The city also failed to apply for an extra half-cent of sales tax revenue during the year. McCullough said council members didn't realize they had to apply to the state for the extra money, so Nolanville missed out on extra cash.

But on top of the confusion and extra expenses, the city's spending was not always in line with what was budgeted.

Administration costs through May had exceeded the entire year's budgeted amount by about $8,000. The city had to repair its community center through the year, thus spending about $1,500 more than what was budgeted.

The court department – already taking a hit from its revenue not living up to expectations – had exceeded its budget by about $16,000 three-quarters of the way through.

Payroll expenses about doubled their costs by May, as they ate up $101,364.77. They were budgeted at $45,881.

Emergency medical services, police, fire and public works departments were the only city services to abide by their budgeted amounts.

Coincidentally, these were the three areas that had employees cut. The fire department had its contract renegotiated, which fire officials expect will finish with them having to cover their own utilities while the city pays for fuel.


But while the police department spending followed its budget, Looney said that it was budgeted too high to begin with.
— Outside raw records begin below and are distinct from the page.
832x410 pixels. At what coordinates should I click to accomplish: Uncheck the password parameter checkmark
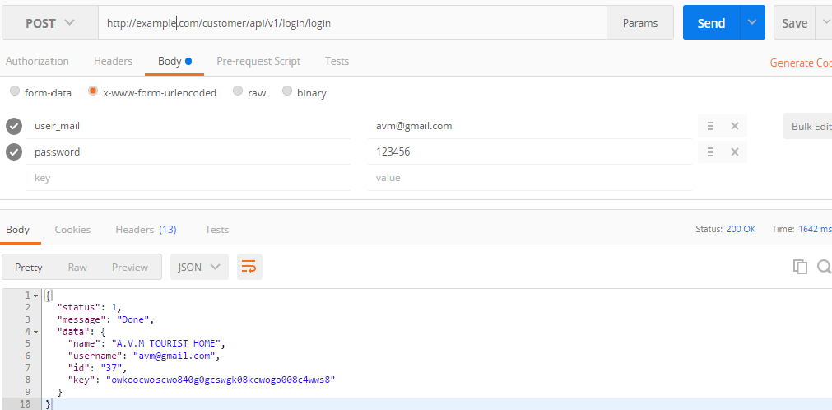tap(14, 152)
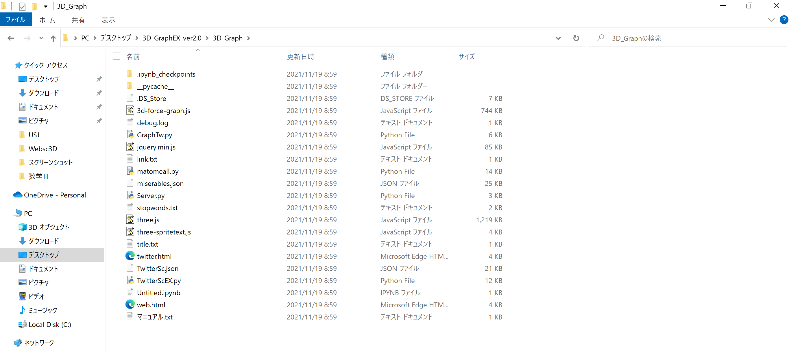Unpin デスクトップ using its pin icon

point(99,79)
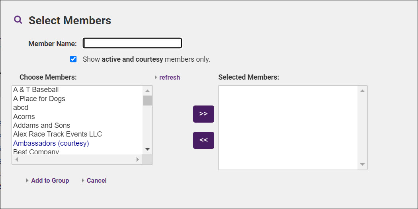418x209 pixels.
Task: Click scroll down arrow of Choose Members list
Action: tap(147, 149)
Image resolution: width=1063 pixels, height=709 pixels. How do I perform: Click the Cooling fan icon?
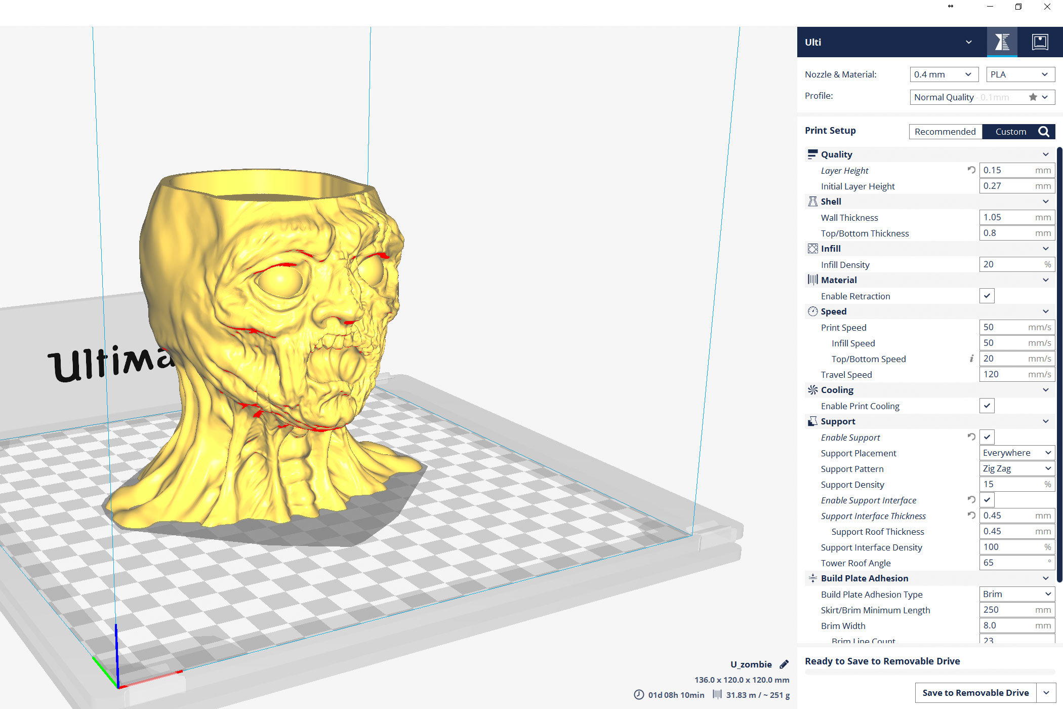813,389
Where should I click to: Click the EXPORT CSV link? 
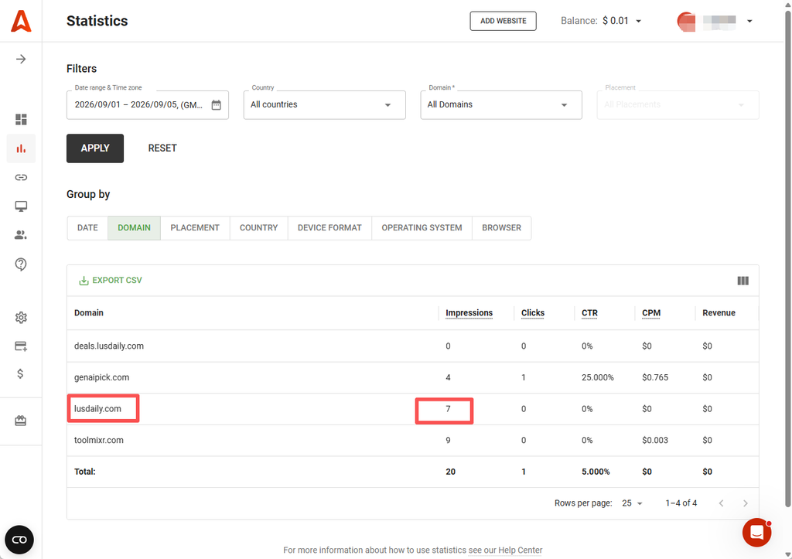(111, 280)
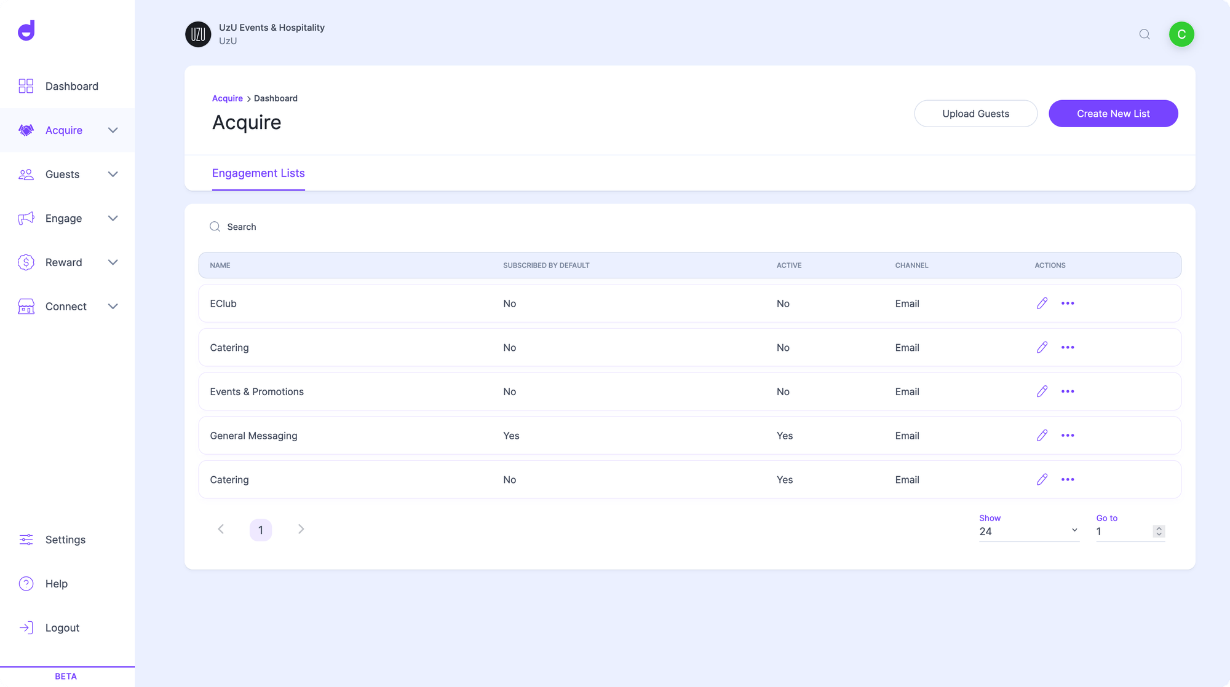Open more options for General Messaging row

[x=1068, y=436]
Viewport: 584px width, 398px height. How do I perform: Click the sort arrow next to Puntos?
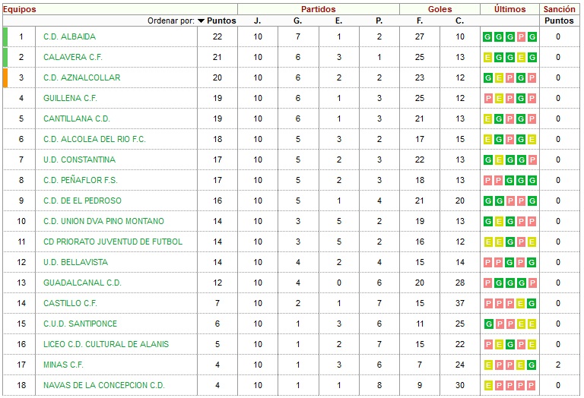(201, 21)
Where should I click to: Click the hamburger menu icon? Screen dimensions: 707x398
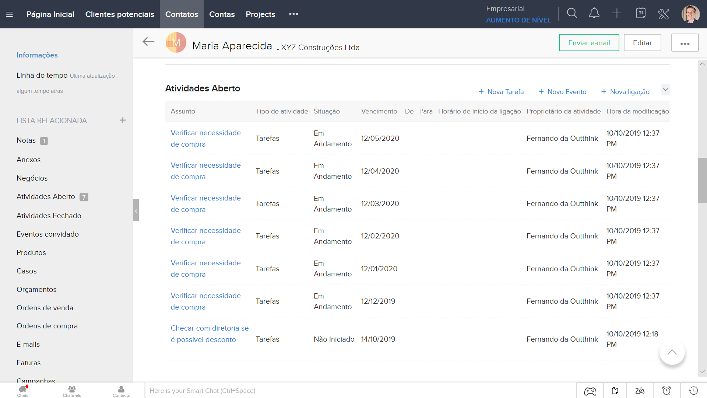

"The police department was doing a good job of managing their money … it wasn't a problem on their part," he said. "There just wasn't enough money to do the bare minimum."

The police department had the most budgeted: $412,212. For 2008, the city received about $670,000 in property taxes.

Looney said that once property taxes are taken into consideration – the largest source of city revenue – no city service should take up that much of it. It was too high to begin with.

The entire $1.4 million budget was too high for the city to keep up with, Looney said. During a recent City Council meeting, he told the council that it didn't have enough money to pay him past his three-month contract.

"Really, it's a sad situation with that," he said. "They needed an administrator, but they really can't afford one, and how do we help them?"